連載・特集

2024.07.08 みすず野

 中学校の美術の教科書に掲載されていた岸田劉生(1891~1929)の洋画「麗子像」は、生徒に強烈な印象を与えた。劉生の長女・麗子がモデルで5歳から15歳頃まで「油彩、水彩、木版画など、現存するだけでも100点以上描かれている」(『洋画家の美術史』ナカムラクニオ著、光文社新書)そうだ◆劉生は大正9(1920)年から14年まで日記を書き続けた。『摘録劉生日記』(岩波文庫)にまとめられている。日記はどこかおかしい。寒いと布団を5、6枚かけ、かんしゃく持ちで気に入らないことがあると周囲に当たり散らし、後で必ず反省。そしてやたらと相撲を取る◆大正9年7月8日の日記は「逗子へちょっと行った勝利も帰って皆で夕食し、夜丸山、勝利などと角力とる。

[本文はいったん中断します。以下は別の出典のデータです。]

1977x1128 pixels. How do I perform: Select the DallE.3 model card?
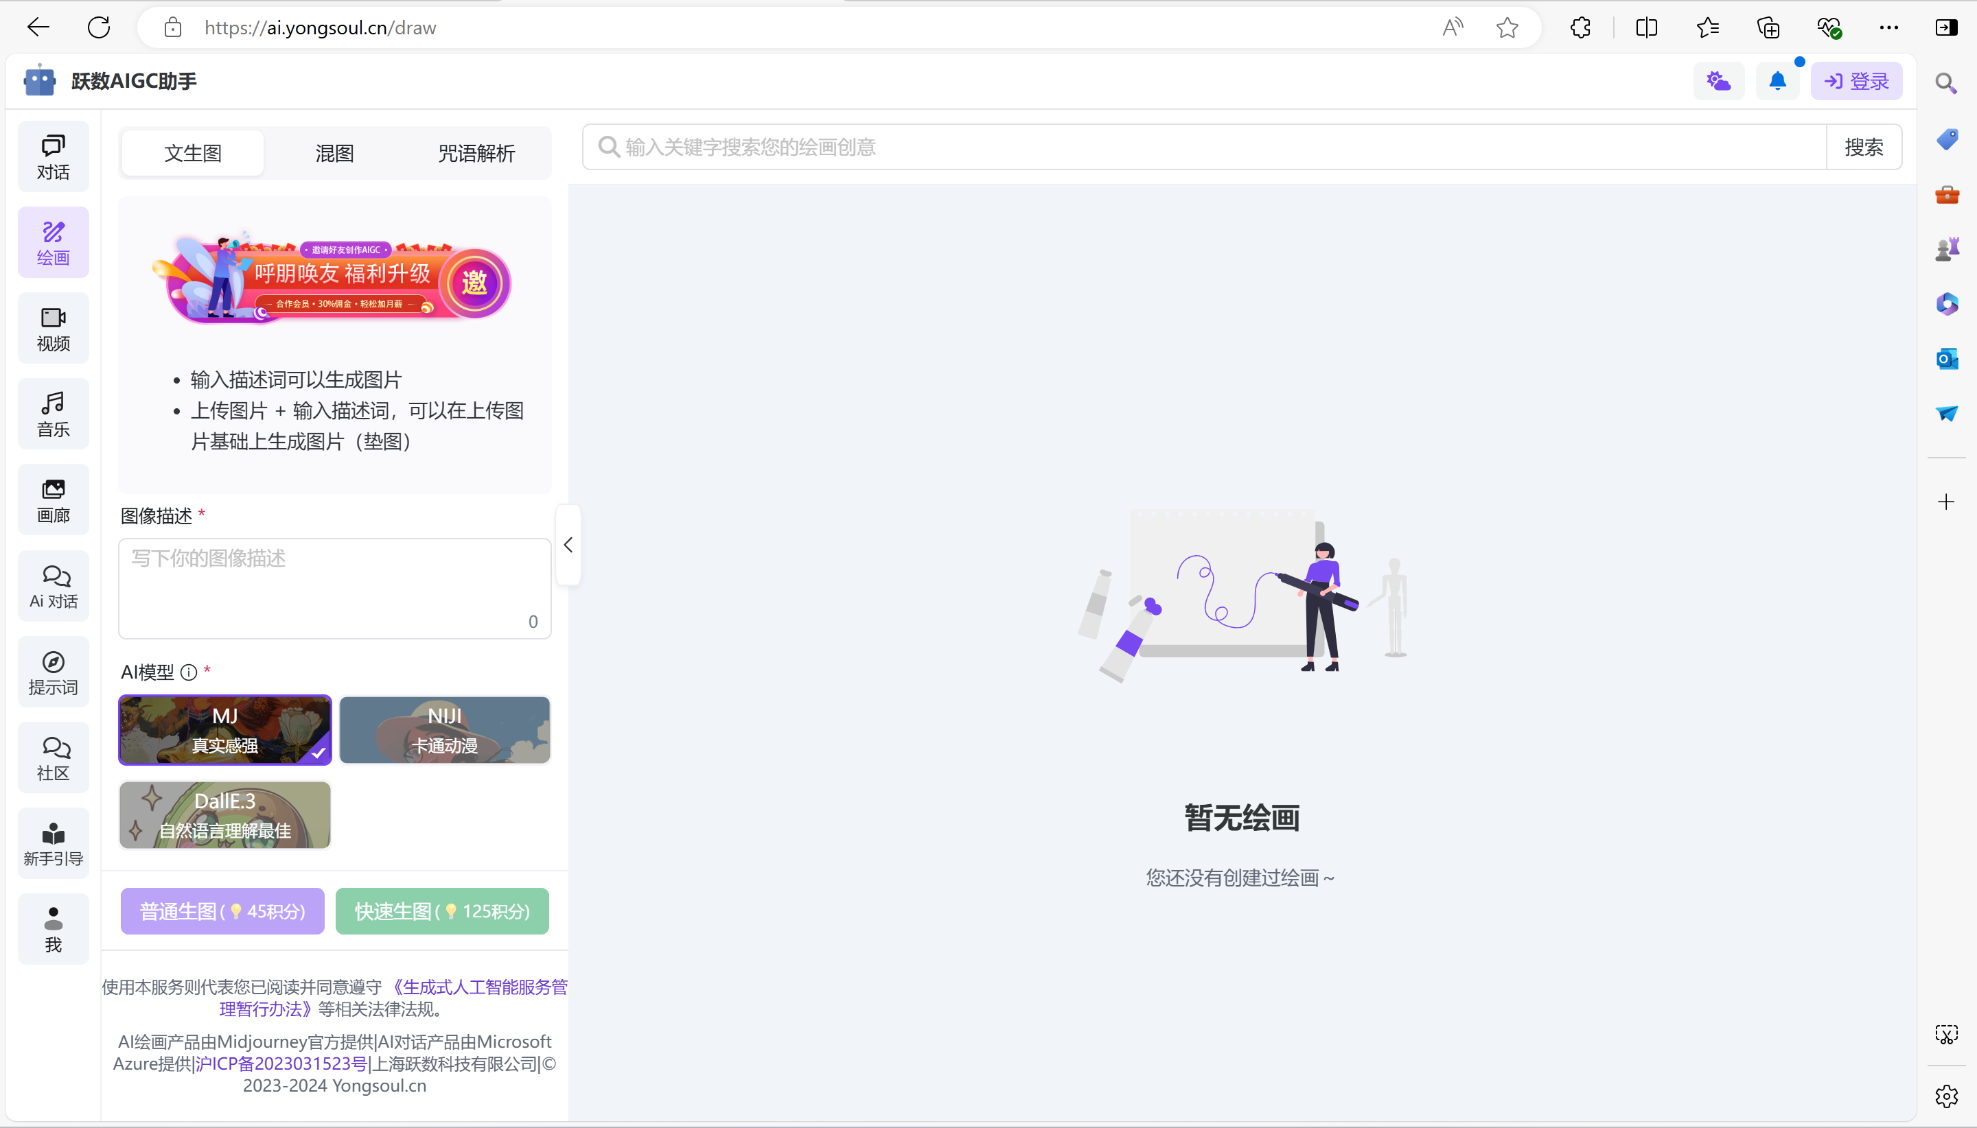coord(225,815)
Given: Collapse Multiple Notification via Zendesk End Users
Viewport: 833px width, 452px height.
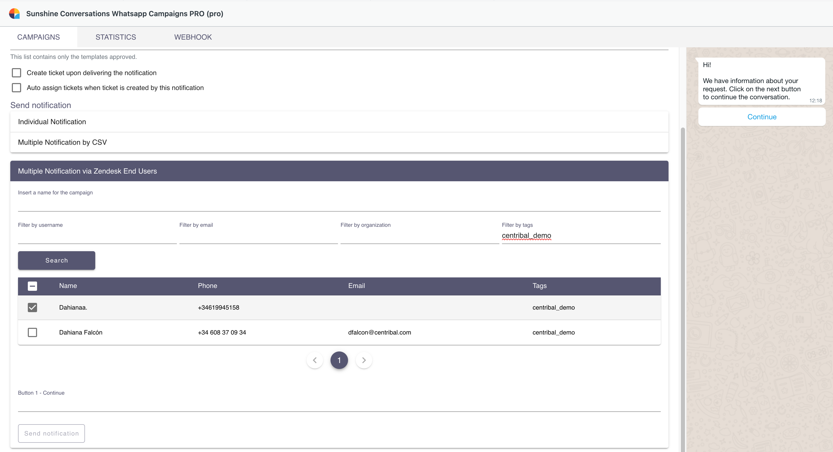Looking at the screenshot, I should (x=339, y=171).
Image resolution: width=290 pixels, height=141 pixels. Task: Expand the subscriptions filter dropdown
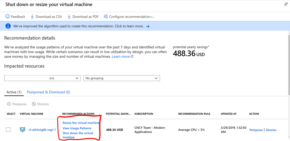(42, 78)
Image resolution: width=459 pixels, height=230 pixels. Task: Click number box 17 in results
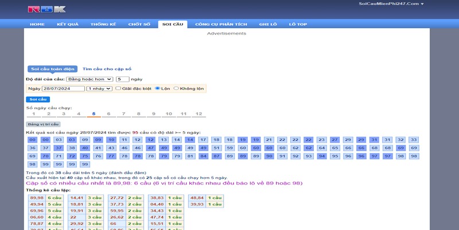coord(203,140)
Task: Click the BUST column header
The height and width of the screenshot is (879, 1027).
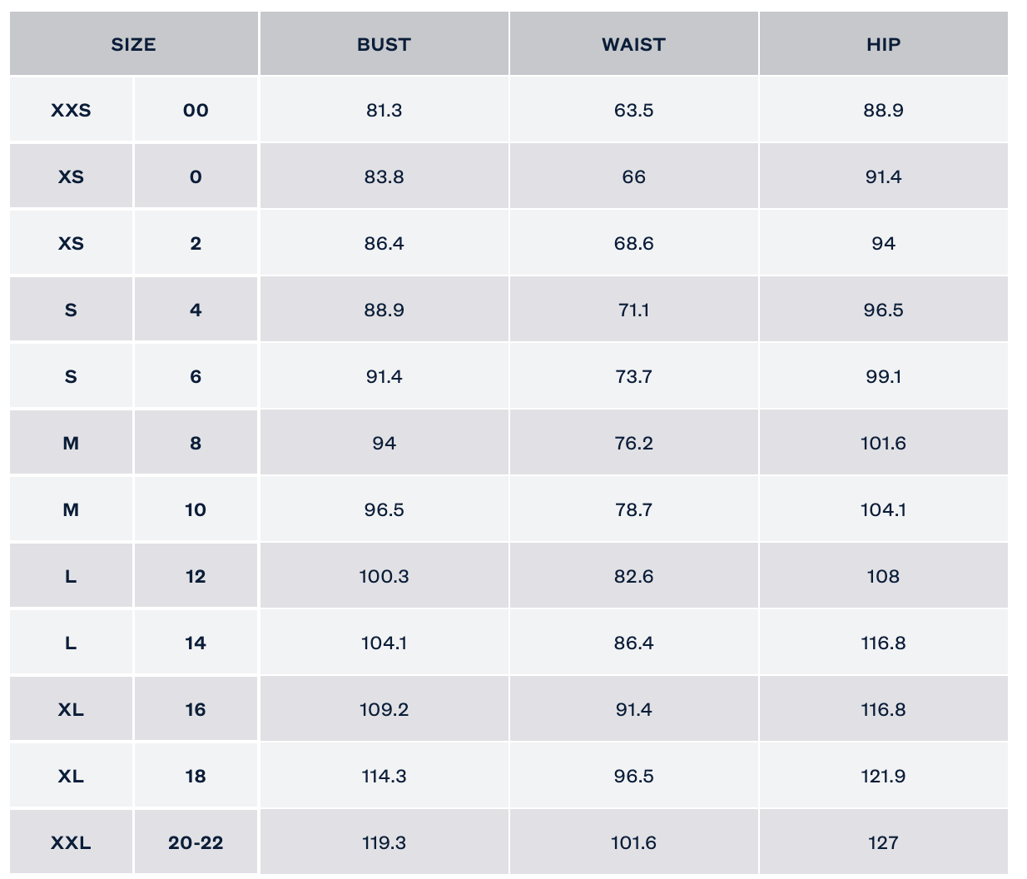Action: coord(384,44)
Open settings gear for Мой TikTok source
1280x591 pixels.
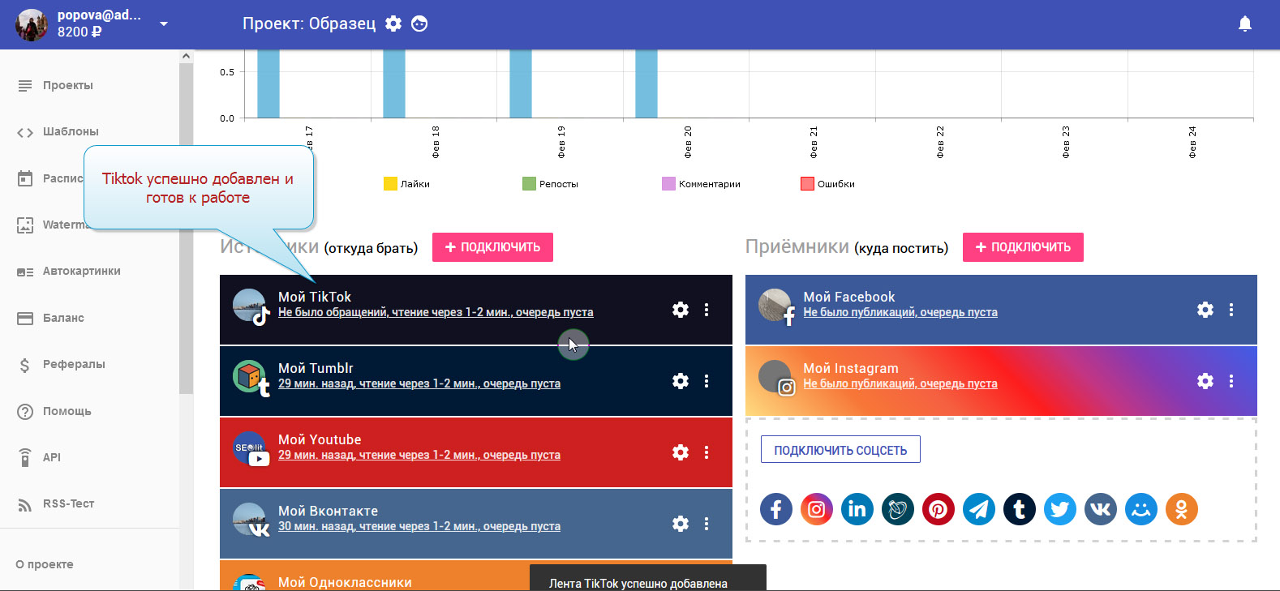click(x=680, y=310)
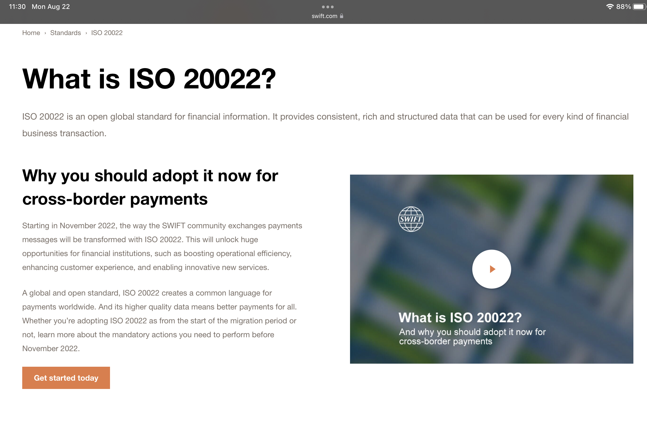The image size is (647, 434).
Task: Click the SWIFT globe logo in video
Action: point(411,219)
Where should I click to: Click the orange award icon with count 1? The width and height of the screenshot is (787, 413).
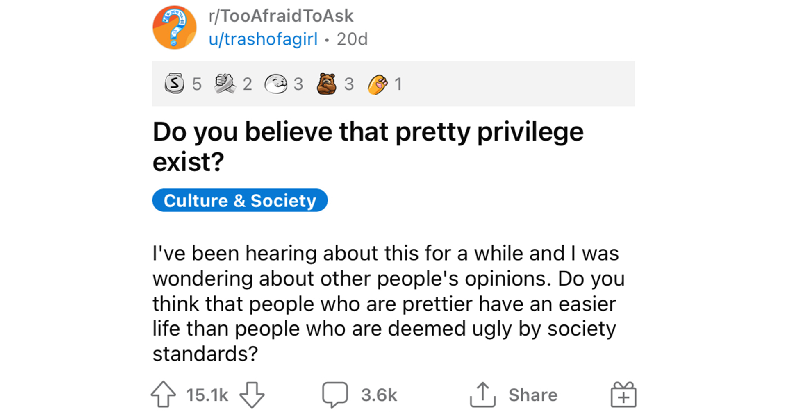[378, 84]
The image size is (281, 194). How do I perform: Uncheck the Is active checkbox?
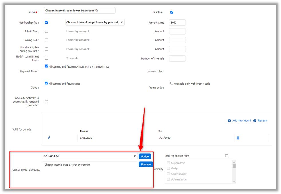coord(172,12)
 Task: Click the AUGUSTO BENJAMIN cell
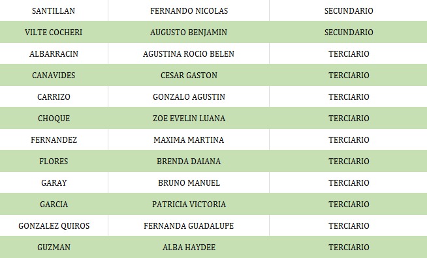(189, 32)
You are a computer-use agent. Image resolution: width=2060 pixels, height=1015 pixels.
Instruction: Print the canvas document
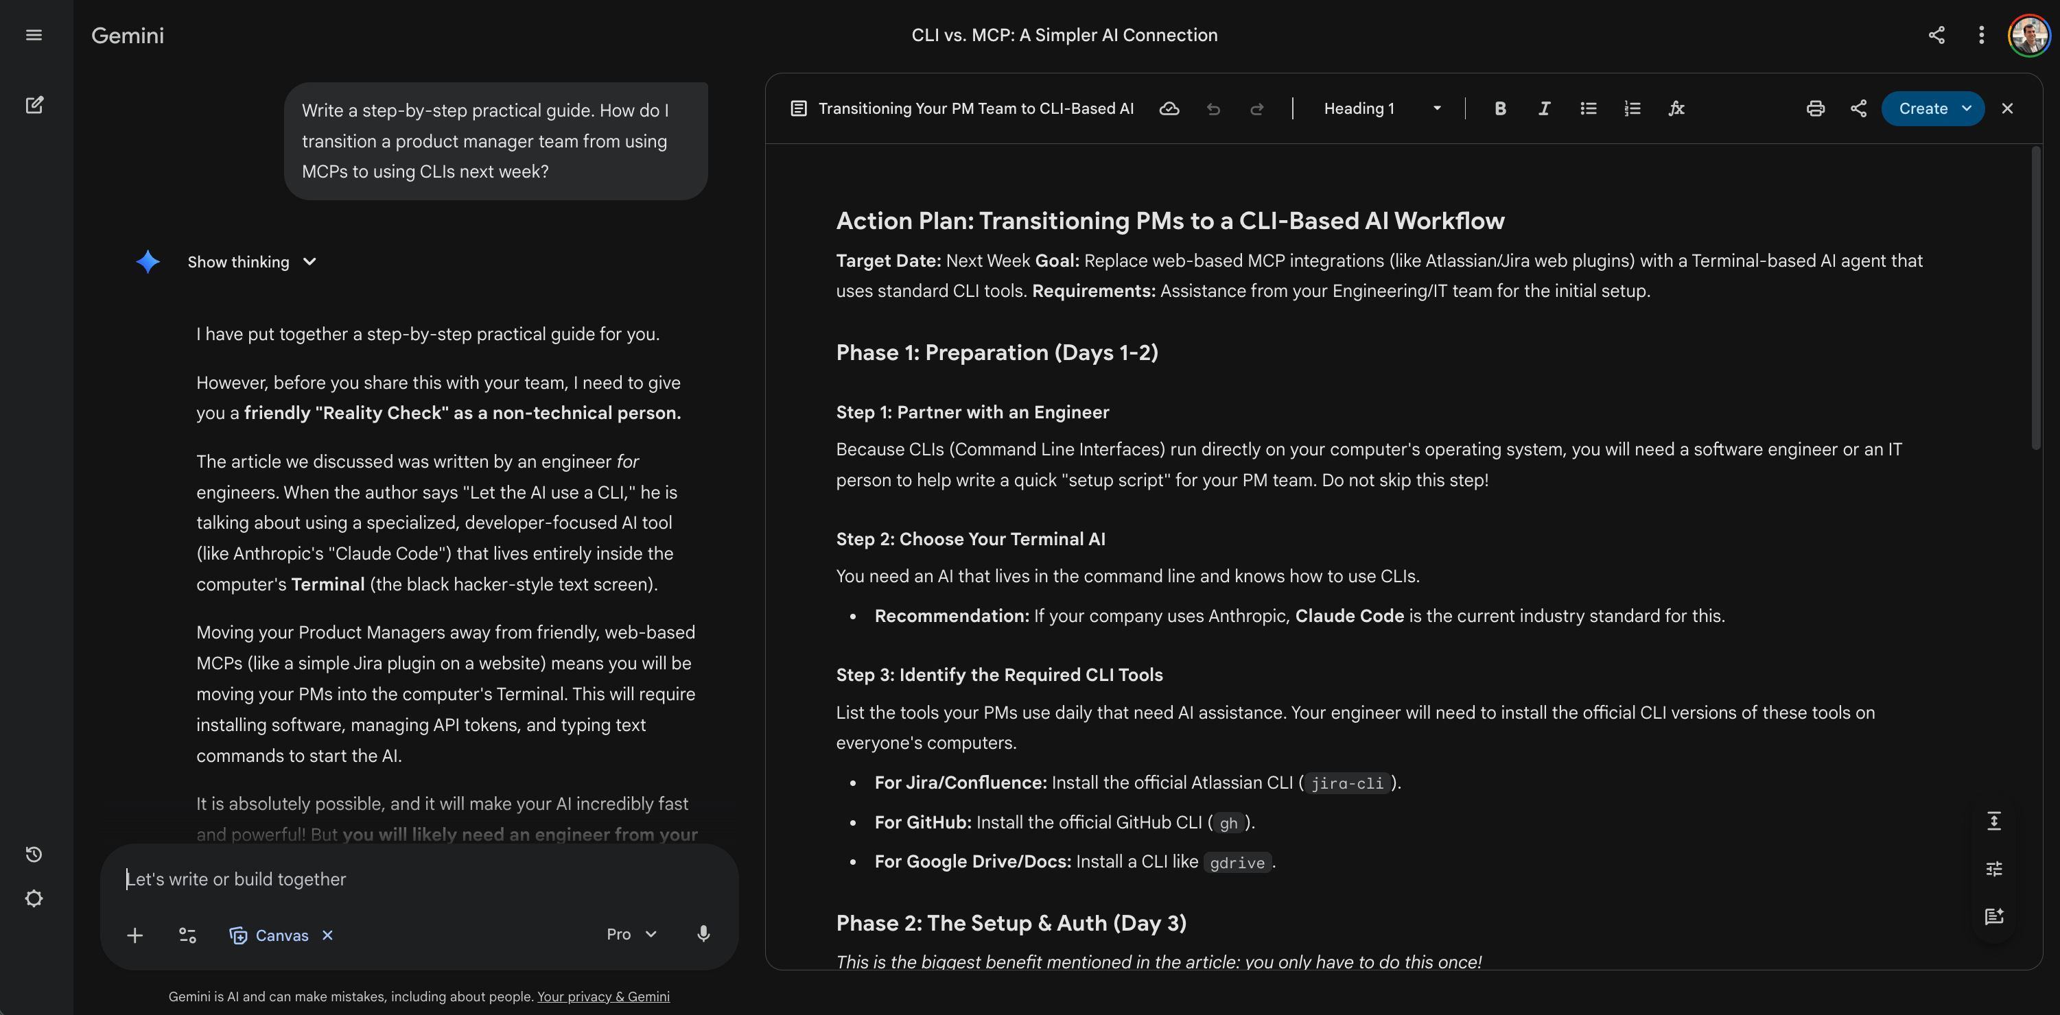(1815, 109)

丸山と勝利はいいとり組也。椿も来合わせまた角力とる」と。読者はなぜか元気付けられる◆劉生は38歳で急逝。麗子は父の死後絵を描き始め、役者として舞台に立つ。戯曲や小説を書き、日記を読み返して劉生の評伝などを発表。「48歳で亡くなるまで、やはりひとりの表現者として生きたのだ」(『洋画家の―』)。そう父と同じように。